→ TASK DATA:
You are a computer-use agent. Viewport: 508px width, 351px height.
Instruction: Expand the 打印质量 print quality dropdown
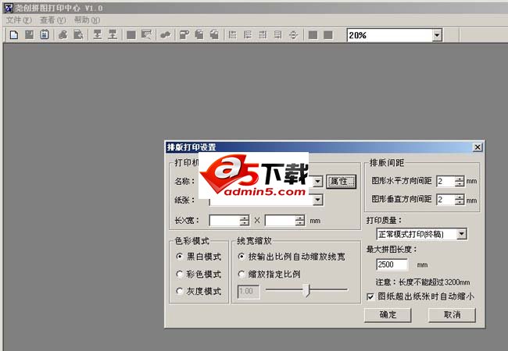point(462,234)

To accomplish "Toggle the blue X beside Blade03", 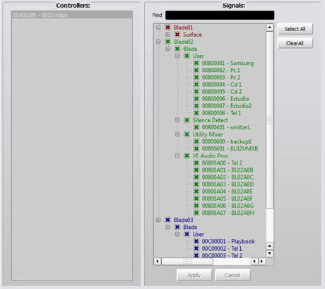I will tap(167, 220).
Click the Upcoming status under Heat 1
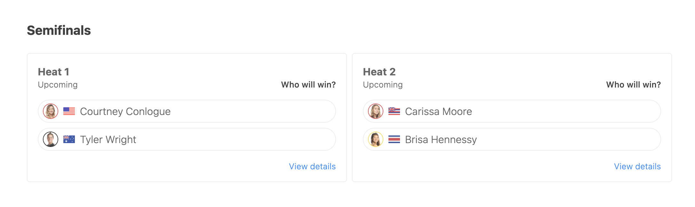The image size is (695, 207). point(58,85)
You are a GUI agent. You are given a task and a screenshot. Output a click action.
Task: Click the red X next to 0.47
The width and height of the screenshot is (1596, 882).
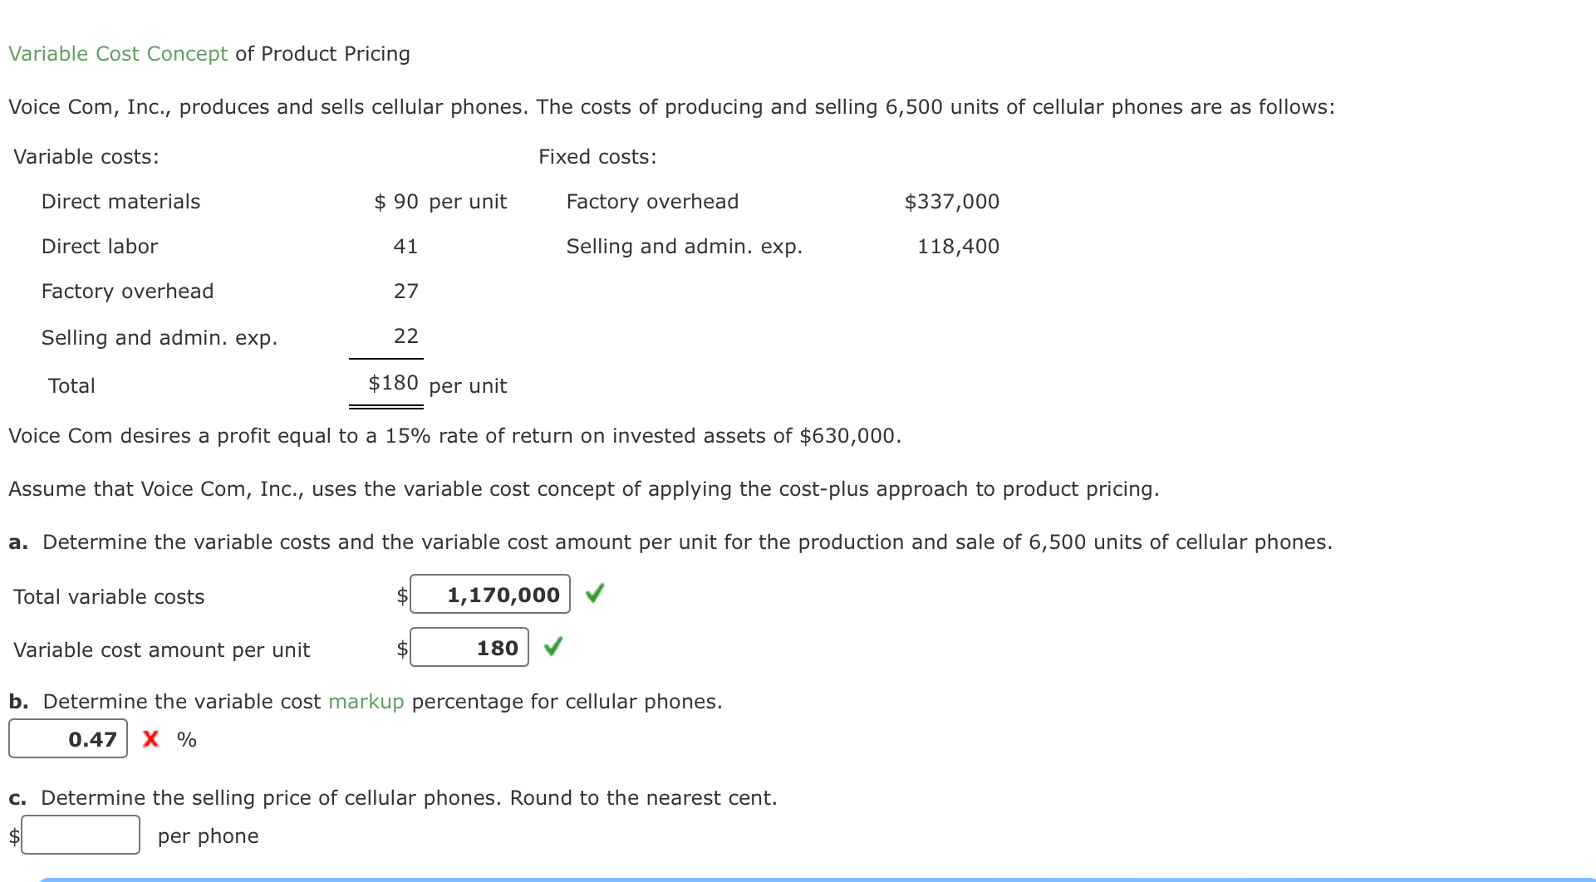pos(150,737)
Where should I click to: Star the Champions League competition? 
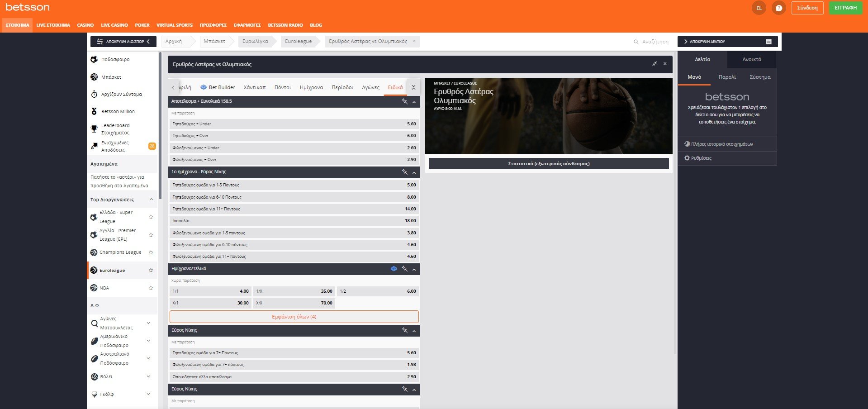[151, 252]

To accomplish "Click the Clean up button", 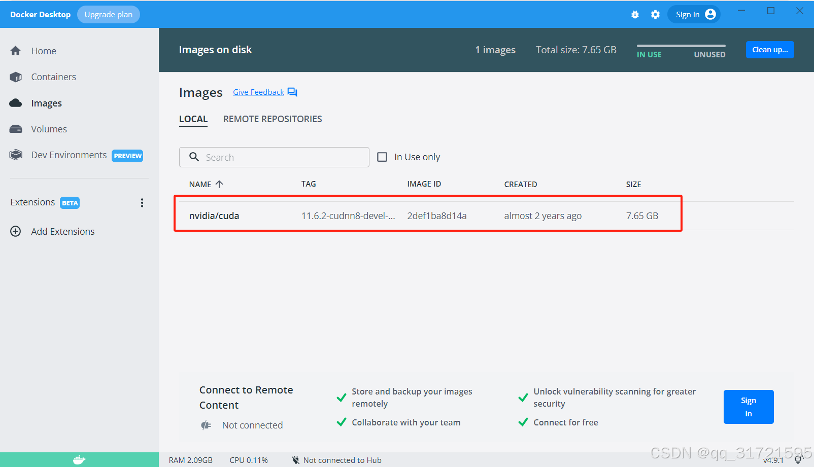I will coord(769,50).
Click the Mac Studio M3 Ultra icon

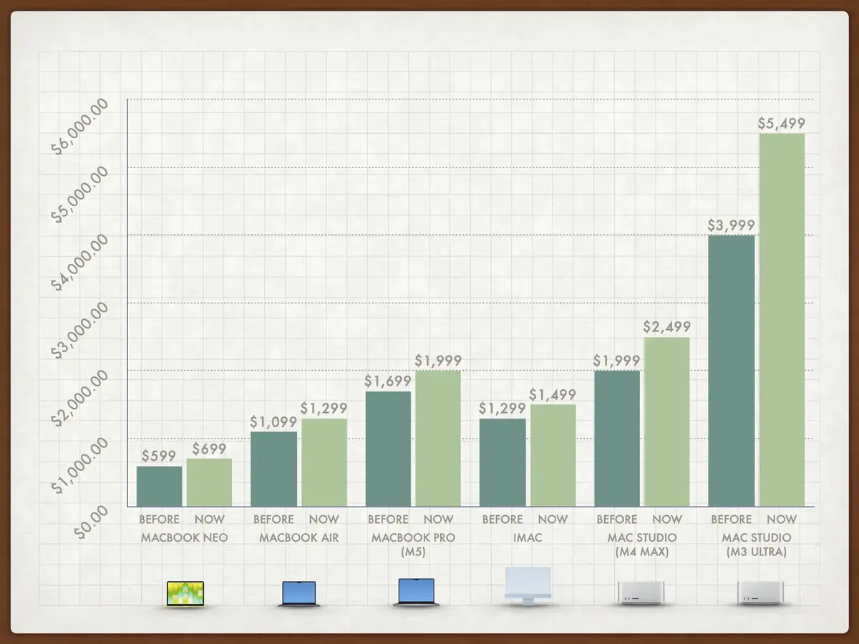761,592
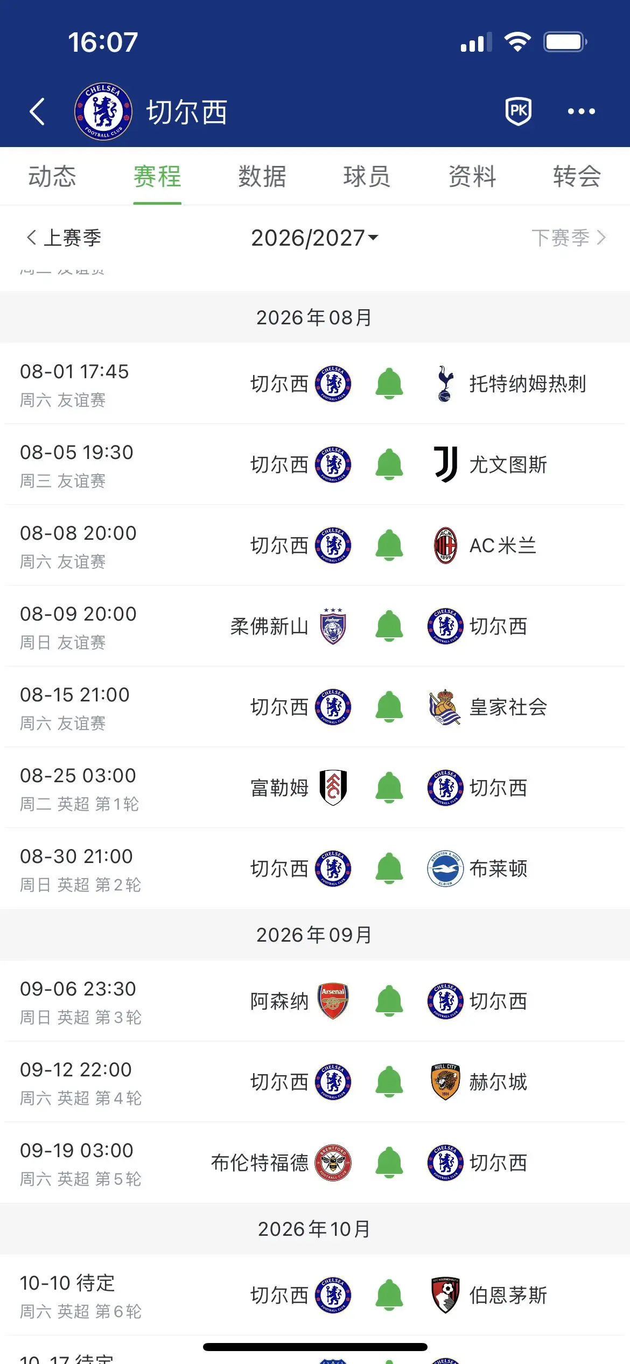Toggle reminder bell for AC Milan match
Image resolution: width=630 pixels, height=1364 pixels.
click(x=389, y=545)
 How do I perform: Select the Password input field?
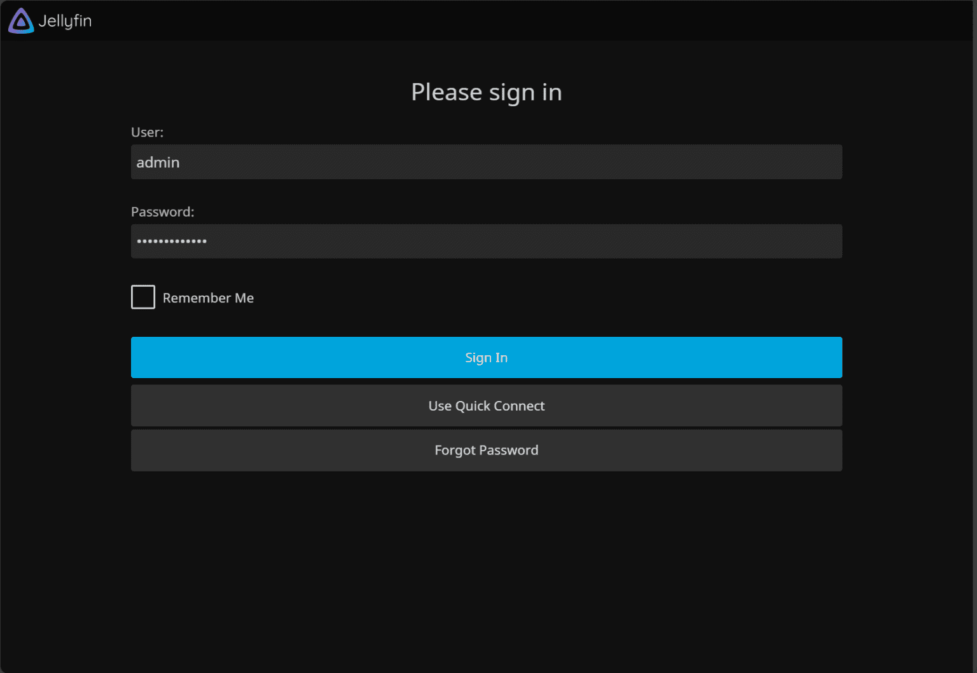click(x=486, y=241)
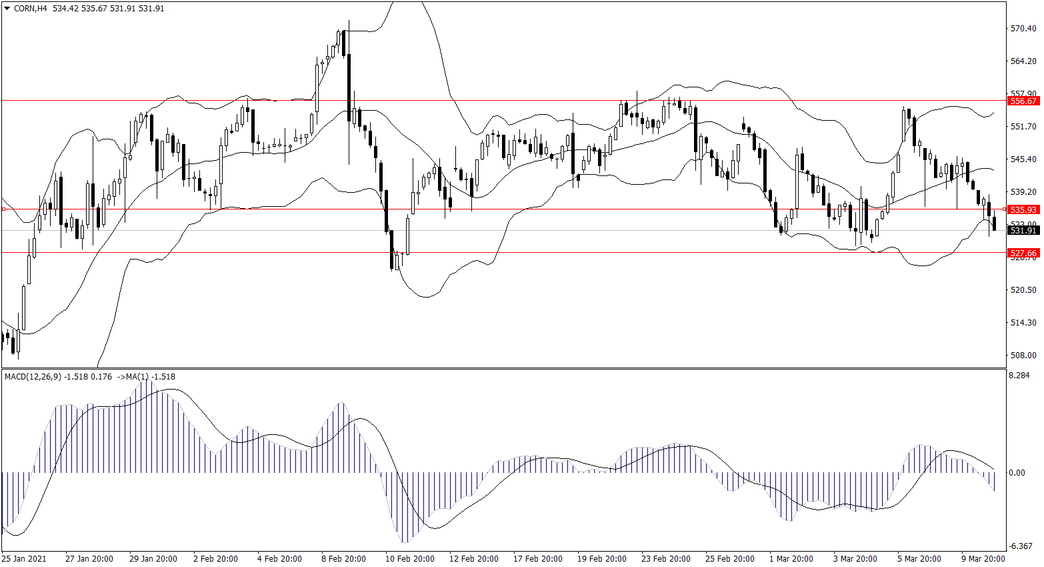The image size is (1044, 567).
Task: Click the left-edge square handle of the 535.93 line
Action: pos(3,209)
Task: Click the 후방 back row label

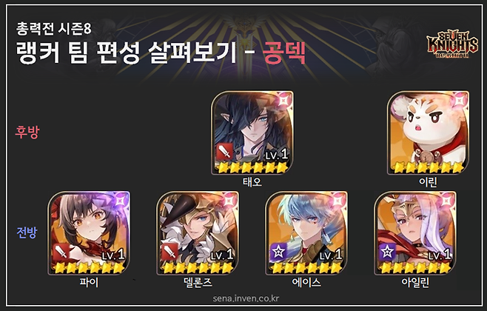Action: point(27,132)
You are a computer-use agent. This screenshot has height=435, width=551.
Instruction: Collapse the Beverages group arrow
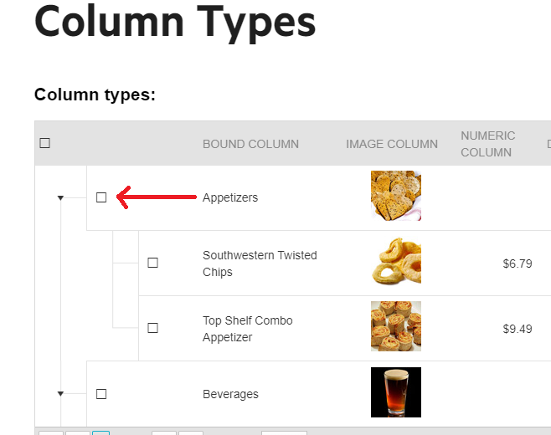60,393
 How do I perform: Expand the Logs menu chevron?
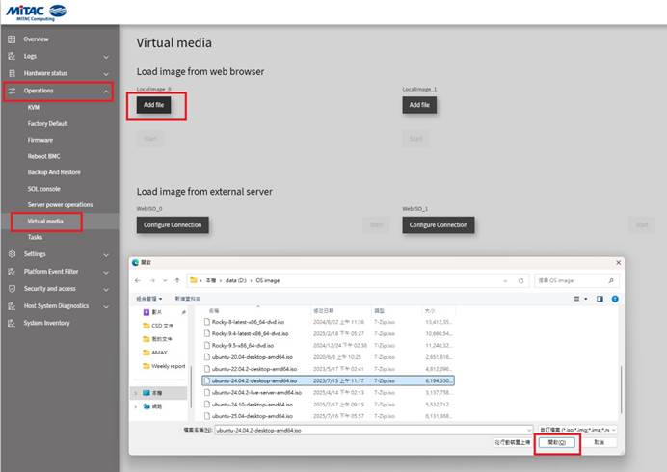106,57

→ WRITTEN INSTRUCTION: From the listing above, pull out each line that contains the word "agent".

→ WRITTEN RESPONSE:
You are a computer-use agent. Viewport: 508px width, 351px height.
You are a GUI agent. You are given a task and a screenshot. Output a click action.
You are a computer-use agent. This screenshot has height=435, width=551.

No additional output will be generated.